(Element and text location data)
- - -
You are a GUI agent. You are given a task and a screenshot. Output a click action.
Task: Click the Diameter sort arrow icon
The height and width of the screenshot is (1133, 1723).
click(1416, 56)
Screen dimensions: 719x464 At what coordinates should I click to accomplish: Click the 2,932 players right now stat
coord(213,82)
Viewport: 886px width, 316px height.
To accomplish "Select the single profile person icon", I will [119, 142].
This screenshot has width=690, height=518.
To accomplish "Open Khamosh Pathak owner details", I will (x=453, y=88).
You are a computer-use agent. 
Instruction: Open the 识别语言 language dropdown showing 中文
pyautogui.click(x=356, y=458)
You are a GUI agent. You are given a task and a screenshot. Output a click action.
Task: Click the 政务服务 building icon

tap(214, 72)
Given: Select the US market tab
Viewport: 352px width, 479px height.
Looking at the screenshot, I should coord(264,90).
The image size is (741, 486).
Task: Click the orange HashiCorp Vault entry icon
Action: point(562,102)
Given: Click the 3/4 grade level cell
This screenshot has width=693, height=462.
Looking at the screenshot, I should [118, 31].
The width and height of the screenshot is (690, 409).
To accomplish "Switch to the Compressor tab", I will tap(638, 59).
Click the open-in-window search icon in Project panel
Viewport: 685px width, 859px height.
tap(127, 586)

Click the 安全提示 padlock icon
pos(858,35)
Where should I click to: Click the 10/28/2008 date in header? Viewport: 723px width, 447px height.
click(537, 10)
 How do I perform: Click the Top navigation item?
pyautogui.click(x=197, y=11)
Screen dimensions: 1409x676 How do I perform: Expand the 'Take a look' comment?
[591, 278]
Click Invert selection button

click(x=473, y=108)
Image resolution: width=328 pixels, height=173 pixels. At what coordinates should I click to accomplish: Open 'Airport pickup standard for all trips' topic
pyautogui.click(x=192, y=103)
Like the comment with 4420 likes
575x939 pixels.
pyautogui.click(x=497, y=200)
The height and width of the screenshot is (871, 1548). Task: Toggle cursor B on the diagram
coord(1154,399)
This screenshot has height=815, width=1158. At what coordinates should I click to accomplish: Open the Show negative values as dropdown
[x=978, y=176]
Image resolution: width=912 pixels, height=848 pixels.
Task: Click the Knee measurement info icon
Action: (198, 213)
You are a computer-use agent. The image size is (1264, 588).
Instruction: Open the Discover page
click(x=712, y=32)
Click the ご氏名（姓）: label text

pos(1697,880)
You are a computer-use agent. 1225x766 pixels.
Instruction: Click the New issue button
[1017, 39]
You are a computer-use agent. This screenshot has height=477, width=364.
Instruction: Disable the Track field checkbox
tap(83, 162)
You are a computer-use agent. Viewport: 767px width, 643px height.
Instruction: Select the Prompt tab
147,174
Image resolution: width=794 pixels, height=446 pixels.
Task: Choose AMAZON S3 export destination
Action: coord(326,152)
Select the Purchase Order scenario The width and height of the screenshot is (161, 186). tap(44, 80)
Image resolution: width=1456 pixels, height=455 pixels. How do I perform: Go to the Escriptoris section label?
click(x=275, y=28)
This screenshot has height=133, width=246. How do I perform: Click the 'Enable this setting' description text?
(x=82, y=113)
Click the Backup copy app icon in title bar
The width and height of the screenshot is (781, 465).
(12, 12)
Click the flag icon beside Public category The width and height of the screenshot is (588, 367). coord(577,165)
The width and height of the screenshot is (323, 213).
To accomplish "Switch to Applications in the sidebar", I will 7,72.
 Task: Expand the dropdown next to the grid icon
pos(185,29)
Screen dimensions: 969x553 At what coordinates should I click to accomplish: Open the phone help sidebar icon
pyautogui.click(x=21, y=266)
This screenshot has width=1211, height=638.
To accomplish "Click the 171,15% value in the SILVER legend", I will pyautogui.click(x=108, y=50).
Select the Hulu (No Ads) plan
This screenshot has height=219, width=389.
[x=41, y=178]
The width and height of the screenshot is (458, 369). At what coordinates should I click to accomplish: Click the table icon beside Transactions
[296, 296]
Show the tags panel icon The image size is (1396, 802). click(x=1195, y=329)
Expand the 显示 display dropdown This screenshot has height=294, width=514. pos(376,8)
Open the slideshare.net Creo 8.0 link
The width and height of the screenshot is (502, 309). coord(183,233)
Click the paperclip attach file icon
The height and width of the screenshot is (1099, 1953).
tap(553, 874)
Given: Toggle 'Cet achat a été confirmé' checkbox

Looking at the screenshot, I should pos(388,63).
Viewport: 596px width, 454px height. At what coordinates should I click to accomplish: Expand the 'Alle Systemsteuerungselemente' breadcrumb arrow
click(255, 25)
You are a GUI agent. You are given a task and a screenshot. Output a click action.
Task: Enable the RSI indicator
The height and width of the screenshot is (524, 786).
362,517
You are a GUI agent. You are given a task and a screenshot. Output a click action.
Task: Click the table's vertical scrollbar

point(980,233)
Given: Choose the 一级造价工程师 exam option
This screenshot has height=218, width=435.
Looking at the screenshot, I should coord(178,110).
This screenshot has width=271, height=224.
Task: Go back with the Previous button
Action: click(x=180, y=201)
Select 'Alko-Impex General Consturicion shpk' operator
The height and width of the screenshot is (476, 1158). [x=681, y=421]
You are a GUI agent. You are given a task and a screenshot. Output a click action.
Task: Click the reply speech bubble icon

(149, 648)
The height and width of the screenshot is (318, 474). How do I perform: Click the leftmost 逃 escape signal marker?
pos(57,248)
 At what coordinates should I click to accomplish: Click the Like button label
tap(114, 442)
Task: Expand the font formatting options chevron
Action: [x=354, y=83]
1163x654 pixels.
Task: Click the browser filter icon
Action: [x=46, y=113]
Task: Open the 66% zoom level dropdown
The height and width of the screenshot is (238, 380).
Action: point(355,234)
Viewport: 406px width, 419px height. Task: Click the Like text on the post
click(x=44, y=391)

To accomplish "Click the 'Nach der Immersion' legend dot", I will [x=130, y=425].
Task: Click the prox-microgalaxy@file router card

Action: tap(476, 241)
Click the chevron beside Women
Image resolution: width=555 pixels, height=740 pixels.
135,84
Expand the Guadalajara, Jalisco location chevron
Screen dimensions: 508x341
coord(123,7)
- - -
* Exercise goal: Lay out every line of the records above as a numbered list, omitting any blank lines.

* Task response:
1. You are a GUI agent. You are given a task and a screenshot. Output a click action.
2. Task: Click the Diameter sort arrow icon
3. The height and width of the screenshot is (1133, 1723).
4. click(1416, 56)
5. Screen dimensions: 719x464 At what coordinates should I click to accomplish: Click the 2,932 players right now stat
6. coord(213,82)
7. Viewport: 886px width, 316px height.
8. To accomplish "Select the single profile person icon", I will [119, 142].
9. This screenshot has width=690, height=518.
10. To accomplish "Open Khamosh Pathak owner details", I will (x=453, y=88).
11. You are a computer-use agent. 
12. Instruction: Open the 识别语言 language dropdown showing 中文
13. pyautogui.click(x=356, y=458)
14. You are a GUI agent. You are given a task and a screenshot. Output a click action.
15. Task: Click the 政务服务 building icon
16. tap(214, 72)
17. Given: Select the US market tab
18. Viewport: 352px width, 479px height.
19. Looking at the screenshot, I should coord(264,90).
20. The image size is (741, 486).
21. Task: Click the orange HashiCorp Vault entry icon
22. Action: point(562,102)
23. Given: Click the 3/4 grade level cell
24. This screenshot has width=693, height=462.
25. Looking at the screenshot, I should [118, 31].
26. The width and height of the screenshot is (690, 409).
27. To accomplish "Switch to the Compressor tab", I will tap(638, 59).
28. Click the open-in-window search icon in Project panel
29. Viewport: 685px width, 859px height.
30. tap(127, 586)
31. Click the 安全提示 padlock icon
32. pos(858,35)
33. Where should I click to: Click the 10/28/2008 date in header? Viewport: 723px width, 447px height.
34. click(537, 10)
35.  How do I perform: Click the Top navigation item?
36. pyautogui.click(x=197, y=11)
37. Screen dimensions: 1409x676 How do I perform: Expand the 'Take a look' comment?
38. [591, 278]
39. Click Invert selection button
40. click(x=473, y=108)
41. Image resolution: width=328 pixels, height=173 pixels. At what coordinates should I click to accomplish: Open 'Airport pickup standard for all trips' topic
42. pyautogui.click(x=192, y=103)
43. Like the comment with 4420 likes
44. 575x939 pixels.
45. pyautogui.click(x=497, y=200)
46. The height and width of the screenshot is (871, 1548). Task: Toggle cursor B on the diagram
47. coord(1154,399)
48. This screenshot has height=815, width=1158. At what coordinates should I click to accomplish: Open the Show negative values as dropdown
49. [x=978, y=176]
50. Image resolution: width=912 pixels, height=848 pixels.
51. Task: Click the Knee measurement info icon
52. Action: (198, 213)
53. You are a computer-use agent. The image size is (1264, 588).
54. Instruction: Open the Discover page
55. click(x=712, y=32)
56. Click the ご氏名（姓）: label text
57. pos(1697,880)
58. You are a computer-use agent. 1225x766 pixels.
59. Instruction: Click the New issue button
60. [1017, 39]
61. You are a computer-use agent. This screenshot has height=477, width=364.
62. Instruction: Disable the Track field checkbox
63. tap(83, 162)
64. You are a computer-use agent. Viewport: 767px width, 643px height.
65. Instruction: Select the Prompt tab
66. 147,174
67. Image resolution: width=794 pixels, height=446 pixels.
68. Task: Choose AMAZON S3 export destination
69. Action: coord(326,152)
70. Select the Purchase Order scenario The width and height of the screenshot is (161, 186). tap(44, 80)
71. Image resolution: width=1456 pixels, height=455 pixels. How do I perform: Go to the Escriptoris section label?
72. click(x=275, y=28)
73. This screenshot has height=133, width=246. How do I perform: Click the 'Enable this setting' description text?
74. (x=82, y=113)
75. Click the Backup copy app icon in title bar
76. The width and height of the screenshot is (781, 465).
77. (12, 12)
78. Click the flag icon beside Public category The width and height of the screenshot is (588, 367). coord(577,165)
79. The width and height of the screenshot is (323, 213).
80. To accomplish "Switch to Applications in the sidebar", I will 7,72.
81.  Task: Expand the dropdown next to the grid icon
82. pos(185,29)
83. Screen dimensions: 969x553 At what coordinates should I click to accomplish: Open the phone help sidebar icon
84. pyautogui.click(x=21, y=266)
85. This screenshot has width=1211, height=638.
86. To accomplish "Click the 171,15% value in the SILVER legend", I will pyautogui.click(x=108, y=50).
87. Select the Hulu (No Ads) plan
88. This screenshot has height=219, width=389.
89. [x=41, y=178]
90. The width and height of the screenshot is (458, 369). At what coordinates should I click to accomplish: Click the table icon beside Transactions
91. [296, 296]
92. Show the tags panel icon The image size is (1396, 802). click(x=1195, y=329)
93. Expand the 显示 display dropdown This screenshot has height=294, width=514. pos(376,8)
94. Open the slideshare.net Creo 8.0 link
95. The width and height of the screenshot is (502, 309). coord(183,233)
96. Click the paperclip attach file icon
97. The height and width of the screenshot is (1099, 1953).
98. tap(553, 874)
99. Given: Toggle 'Cet achat a été confirmé' checkbox
100. Looking at the screenshot, I should pos(388,63).
101. Viewport: 596px width, 454px height. At what coordinates should I click to accomplish: Expand the 'Alle Systemsteuerungselemente' breadcrumb arrow
102. click(255, 25)
103. You are a GUI agent. You are given a task and a screenshot. Output a click action.
104. Task: Enable the RSI indicator
105. The height and width of the screenshot is (524, 786).
106. 362,517
107. You are a GUI agent. You are given a task and a screenshot. Output a click action.
108. Task: Click the table's vertical scrollbar
109. point(980,233)
110. Given: Choose the 一级造价工程师 exam option
111. This screenshot has height=218, width=435.
112. Looking at the screenshot, I should coord(178,110).
113. This screenshot has width=271, height=224.
114. Task: Go back with the Previous button
115. Action: click(x=180, y=201)
116. Select 'Alko-Impex General Consturicion shpk' operator
117. The height and width of the screenshot is (476, 1158). [x=681, y=421]
118. You are a GUI agent. You are given a task and a screenshot. Output a click action.
119. Task: Click the reply speech bubble icon
120. (149, 648)
121. The height and width of the screenshot is (318, 474). How do I perform: Click the leftmost 逃 escape signal marker?
122. pos(57,248)
123.  At what coordinates should I click to accomplish: Click the Like button label
124. tap(114, 442)
125. Task: Expand the font formatting options chevron
126. Action: [x=354, y=83]
127. 1163x654 pixels.
128. Task: Click the browser filter icon
129. Action: [x=46, y=113]
130. Task: Open the 66% zoom level dropdown
131. The height and width of the screenshot is (238, 380).
132. Action: point(355,234)
133. Viewport: 406px width, 419px height. Task: Click the Like text on the post
134. click(x=44, y=391)
135. To accomplish "Click the 'Nach der Immersion' legend dot", I will [x=130, y=425].
136. Task: Click the prox-microgalaxy@file router card
137. Action: tap(476, 241)
138. Click the chevron beside Women
139. Image resolution: width=555 pixels, height=740 pixels.
140. 135,84
141. Expand the Guadalajara, Jalisco location chevron
142. Screen dimensions: 508x341
143. coord(123,7)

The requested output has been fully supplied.